Riflessione dell’Etnoantropologa Dr.ssa Anna Teresa Lapenta
L’8 dicembre 1870 Papa Pio IX proclamò San Giuseppe Patrono della Chiesa Universale. A distanza di 150 anni da quella data una riflessione su quanto sia ancora contemporanea la figura di un Uomo vissuto oltre duemila anni fa.
Protettore dei lavoratori, dei falegnami, dei padri, dei carpentieri, degli economi e dei moribondi; marito di Maria e padre di Gesù; venerato in tutta Italia a San Giuseppe è dedicata una vasta letteratura antropologica concernente la ritualità del fuoco. Nella nostra regione, ad esempio, era ed è diffusa la tradizione di ritrovarsi intorno ad un grande falò a consumare le patate cotte sotto la cenere e a ballare la tarantella al suono di organetti. Un tempo, nei vari paesi della Basilicata, le pire erano a carattere rionale, costruite da giovani questuanti che si occupavano della raccolta della legna, attività che si tramutava nell’agonistica gara alla realizzazione della catasta più alta. Questo aspetto ludico-rituale celava anche ragioni pratiche quali quella di liberarsi dei rami in eccesso prodotti dalla potatura degli oliveti e dei vigneti. L’uso del fuoco è largamente attestato in tutta l’area euro-mediterranea e di tali ritualità si hanno numerose interpretazioni: da simbolo di fertilità alle ipotesi correlate alle celebrazioni del solstizio etc.
La mia riflessione di oggi, però, è di tutt’altra natura.
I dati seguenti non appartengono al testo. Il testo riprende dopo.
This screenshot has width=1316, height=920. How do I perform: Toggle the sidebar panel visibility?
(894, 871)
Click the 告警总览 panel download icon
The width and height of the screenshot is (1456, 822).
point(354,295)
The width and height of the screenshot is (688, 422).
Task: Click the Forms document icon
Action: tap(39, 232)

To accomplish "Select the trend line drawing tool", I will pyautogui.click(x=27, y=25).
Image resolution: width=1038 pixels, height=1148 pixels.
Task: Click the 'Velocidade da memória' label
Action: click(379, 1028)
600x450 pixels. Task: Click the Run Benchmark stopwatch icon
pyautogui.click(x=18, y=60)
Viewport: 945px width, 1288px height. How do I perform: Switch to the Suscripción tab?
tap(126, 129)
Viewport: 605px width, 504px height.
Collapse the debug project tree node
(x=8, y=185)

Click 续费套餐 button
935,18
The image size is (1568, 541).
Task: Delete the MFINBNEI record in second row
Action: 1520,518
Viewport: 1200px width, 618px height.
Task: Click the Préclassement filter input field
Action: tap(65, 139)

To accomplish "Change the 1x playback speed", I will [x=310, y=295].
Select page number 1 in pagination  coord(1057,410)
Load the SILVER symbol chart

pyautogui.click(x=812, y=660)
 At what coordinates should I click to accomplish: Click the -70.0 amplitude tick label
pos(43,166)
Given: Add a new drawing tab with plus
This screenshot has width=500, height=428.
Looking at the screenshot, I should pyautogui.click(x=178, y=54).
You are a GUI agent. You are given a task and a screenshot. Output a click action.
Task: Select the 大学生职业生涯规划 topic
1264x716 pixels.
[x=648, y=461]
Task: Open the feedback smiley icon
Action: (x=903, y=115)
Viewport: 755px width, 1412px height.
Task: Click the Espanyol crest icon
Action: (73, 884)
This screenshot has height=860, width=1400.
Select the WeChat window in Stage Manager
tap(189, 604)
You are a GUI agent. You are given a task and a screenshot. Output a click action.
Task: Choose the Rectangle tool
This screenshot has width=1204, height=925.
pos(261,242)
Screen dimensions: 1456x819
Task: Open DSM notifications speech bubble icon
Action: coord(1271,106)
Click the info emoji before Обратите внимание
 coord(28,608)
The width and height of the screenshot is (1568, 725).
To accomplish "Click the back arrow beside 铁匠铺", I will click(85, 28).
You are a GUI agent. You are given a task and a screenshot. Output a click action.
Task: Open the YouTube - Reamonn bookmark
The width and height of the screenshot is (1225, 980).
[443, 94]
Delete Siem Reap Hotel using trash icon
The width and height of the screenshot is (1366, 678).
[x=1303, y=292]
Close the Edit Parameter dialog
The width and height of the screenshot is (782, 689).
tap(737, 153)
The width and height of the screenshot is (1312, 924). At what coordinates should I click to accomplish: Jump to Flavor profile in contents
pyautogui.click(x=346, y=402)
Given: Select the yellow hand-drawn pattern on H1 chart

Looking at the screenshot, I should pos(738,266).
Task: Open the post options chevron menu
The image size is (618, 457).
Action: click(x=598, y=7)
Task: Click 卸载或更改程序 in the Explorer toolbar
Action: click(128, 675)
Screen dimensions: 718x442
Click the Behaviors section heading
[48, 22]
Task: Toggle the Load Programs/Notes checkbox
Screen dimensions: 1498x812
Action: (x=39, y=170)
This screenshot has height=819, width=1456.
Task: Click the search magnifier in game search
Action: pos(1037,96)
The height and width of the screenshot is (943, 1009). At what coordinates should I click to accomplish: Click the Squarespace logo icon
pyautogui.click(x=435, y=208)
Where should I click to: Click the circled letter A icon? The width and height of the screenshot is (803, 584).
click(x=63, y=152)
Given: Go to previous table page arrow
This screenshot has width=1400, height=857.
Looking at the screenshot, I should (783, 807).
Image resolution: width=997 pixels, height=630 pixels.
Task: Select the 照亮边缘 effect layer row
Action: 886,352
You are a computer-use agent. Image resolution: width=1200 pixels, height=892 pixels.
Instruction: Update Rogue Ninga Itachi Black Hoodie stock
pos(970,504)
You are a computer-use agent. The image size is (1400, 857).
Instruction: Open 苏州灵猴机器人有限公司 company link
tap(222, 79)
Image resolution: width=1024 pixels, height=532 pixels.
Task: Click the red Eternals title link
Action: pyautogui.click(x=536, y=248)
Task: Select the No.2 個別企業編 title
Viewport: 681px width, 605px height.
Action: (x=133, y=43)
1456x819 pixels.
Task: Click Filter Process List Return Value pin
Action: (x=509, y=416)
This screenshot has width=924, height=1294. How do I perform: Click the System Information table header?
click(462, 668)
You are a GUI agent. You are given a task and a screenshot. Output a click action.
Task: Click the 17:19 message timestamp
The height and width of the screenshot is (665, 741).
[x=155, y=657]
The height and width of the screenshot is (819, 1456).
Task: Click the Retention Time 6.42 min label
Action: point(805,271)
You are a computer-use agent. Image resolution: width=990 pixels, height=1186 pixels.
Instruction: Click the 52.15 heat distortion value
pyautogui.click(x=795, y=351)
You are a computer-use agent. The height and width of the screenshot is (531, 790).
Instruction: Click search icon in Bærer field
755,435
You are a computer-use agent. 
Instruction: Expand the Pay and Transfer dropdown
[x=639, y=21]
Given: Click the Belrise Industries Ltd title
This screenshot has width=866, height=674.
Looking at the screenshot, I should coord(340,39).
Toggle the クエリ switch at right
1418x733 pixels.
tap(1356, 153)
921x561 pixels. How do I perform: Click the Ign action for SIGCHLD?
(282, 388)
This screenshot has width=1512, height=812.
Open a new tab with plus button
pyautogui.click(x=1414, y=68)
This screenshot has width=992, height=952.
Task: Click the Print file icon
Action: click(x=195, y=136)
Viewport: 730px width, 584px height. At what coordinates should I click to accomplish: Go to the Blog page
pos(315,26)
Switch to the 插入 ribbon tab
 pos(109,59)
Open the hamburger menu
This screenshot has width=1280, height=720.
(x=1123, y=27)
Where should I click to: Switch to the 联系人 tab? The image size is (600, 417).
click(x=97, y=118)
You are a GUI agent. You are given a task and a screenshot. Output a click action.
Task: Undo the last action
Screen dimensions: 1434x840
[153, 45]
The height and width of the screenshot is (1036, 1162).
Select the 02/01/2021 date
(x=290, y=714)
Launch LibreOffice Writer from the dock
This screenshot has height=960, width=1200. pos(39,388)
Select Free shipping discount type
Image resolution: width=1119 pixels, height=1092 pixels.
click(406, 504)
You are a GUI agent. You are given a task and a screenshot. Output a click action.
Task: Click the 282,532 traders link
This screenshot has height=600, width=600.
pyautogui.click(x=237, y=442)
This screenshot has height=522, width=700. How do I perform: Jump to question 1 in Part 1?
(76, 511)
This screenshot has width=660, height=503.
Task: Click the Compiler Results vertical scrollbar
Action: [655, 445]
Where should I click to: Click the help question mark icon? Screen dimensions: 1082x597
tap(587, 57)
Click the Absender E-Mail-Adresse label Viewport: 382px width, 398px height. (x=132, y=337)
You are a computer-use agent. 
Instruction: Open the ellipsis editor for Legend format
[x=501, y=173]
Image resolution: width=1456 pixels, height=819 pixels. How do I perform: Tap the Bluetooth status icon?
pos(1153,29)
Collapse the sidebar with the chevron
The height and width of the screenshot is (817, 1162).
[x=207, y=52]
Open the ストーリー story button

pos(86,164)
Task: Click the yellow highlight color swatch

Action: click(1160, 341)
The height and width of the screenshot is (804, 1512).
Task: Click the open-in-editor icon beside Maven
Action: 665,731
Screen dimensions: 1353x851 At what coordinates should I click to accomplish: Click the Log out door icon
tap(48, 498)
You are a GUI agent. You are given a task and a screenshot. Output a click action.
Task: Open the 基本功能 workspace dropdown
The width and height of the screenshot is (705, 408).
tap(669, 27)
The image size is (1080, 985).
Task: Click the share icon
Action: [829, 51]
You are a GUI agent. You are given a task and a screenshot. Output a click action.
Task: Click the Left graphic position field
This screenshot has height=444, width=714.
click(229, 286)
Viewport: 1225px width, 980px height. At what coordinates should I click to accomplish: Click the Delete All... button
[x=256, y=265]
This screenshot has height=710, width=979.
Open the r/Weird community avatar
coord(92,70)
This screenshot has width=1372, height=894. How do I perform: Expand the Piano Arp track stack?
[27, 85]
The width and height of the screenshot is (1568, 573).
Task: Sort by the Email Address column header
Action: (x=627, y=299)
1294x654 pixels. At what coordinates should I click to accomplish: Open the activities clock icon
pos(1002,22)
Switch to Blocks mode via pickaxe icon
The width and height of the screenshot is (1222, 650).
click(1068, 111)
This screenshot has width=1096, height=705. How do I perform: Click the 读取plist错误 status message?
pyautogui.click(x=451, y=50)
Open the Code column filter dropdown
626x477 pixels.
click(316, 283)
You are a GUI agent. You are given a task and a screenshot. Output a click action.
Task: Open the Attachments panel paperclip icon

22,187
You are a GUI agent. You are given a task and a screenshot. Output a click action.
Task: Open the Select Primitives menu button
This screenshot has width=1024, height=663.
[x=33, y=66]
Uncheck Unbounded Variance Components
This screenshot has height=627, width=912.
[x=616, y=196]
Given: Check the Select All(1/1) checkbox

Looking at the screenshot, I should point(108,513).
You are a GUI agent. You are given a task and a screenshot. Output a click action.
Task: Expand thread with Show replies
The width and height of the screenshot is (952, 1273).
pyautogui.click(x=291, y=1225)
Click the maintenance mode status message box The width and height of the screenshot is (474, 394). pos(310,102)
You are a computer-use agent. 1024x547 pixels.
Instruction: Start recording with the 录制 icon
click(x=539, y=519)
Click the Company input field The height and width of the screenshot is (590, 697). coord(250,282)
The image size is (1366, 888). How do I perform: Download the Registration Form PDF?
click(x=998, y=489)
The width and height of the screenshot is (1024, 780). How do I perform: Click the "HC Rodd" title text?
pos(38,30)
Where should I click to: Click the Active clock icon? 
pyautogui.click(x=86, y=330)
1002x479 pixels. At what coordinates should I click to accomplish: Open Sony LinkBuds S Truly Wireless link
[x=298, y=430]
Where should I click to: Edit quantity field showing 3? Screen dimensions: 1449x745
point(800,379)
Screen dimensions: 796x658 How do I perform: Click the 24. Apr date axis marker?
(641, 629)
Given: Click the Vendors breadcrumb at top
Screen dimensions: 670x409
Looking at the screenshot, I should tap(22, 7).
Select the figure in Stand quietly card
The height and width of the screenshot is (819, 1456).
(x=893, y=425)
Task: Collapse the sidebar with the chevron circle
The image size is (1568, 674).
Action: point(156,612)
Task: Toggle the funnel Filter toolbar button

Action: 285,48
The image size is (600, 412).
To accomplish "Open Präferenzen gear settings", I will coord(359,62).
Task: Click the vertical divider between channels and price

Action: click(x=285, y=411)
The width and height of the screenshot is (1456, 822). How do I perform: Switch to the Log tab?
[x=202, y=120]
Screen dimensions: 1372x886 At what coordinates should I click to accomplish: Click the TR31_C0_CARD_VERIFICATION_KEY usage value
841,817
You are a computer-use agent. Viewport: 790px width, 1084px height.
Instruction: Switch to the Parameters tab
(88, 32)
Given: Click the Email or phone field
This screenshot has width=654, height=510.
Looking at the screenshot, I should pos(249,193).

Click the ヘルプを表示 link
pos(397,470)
La figura del Santo rimanda ad un altro aspetto ben stratificato nella cultura occidentale e cattolica ed è quella che concerne il nostro modello di famiglia. Innanzitutto bisogna sottolineare che la vita di San Giuseppe nei Vangeli è passata un po’ in sordina, e poco possiamo sapere dai testi biblici per cui per poter ricostruire la sua biografia è necessario ricorrere all’abbondante letteratura apocrifa, in particolare si piò far riferimento al Protovangelo di Giacomo.
Della vita di quell’anziano falegname (o carpentiere), padre di Gesù, suscita interesse la prepotente componente di umanità che caratterizza le azioni della Sua esistenza. Giuseppe per la società in cui viveva, patriarcale e maschilista, rappresentò un caso di sovversione dell’ordine sociale. Probabilmente vedevo e padre “dei fratelli e delle sorelle di Gesù” (figli di primo letto), è un uomo anziano che decide di prendere in moglie una giovane donna che aspetta il figlio di un altro, che chiunque avrebbe stentato a credere che l’altro fosse Dio. Piuttosto che ripudiare la giovane Maria egli l’accoglie e da il nome di Gesù a quel bambino, atto coraggioso che conferisce a quello stesso bambino il riconoscimento e l’identità sociale: Lo cresce e Lo protegge da padre giusto e benevolo tanto che la sua figura assurge oggi a paradigma del buon padre. Alla luce di quanto detto, la famiglia Sacra di cui Giuseppe è custode è una famiglia a tutti gli effetti, in cui l’amore si configura come componente primaria, nonostante non sia una famiglia naturale. In un momento storico in cui tanto si discute su ciò che sia naturale oppure no, giusto o sbagliato, cambiamento o tradizione, dovremmo guardare a quella Famiglia come esempio di amore. Ecco, perché per me San Giuseppe è ancora attuale.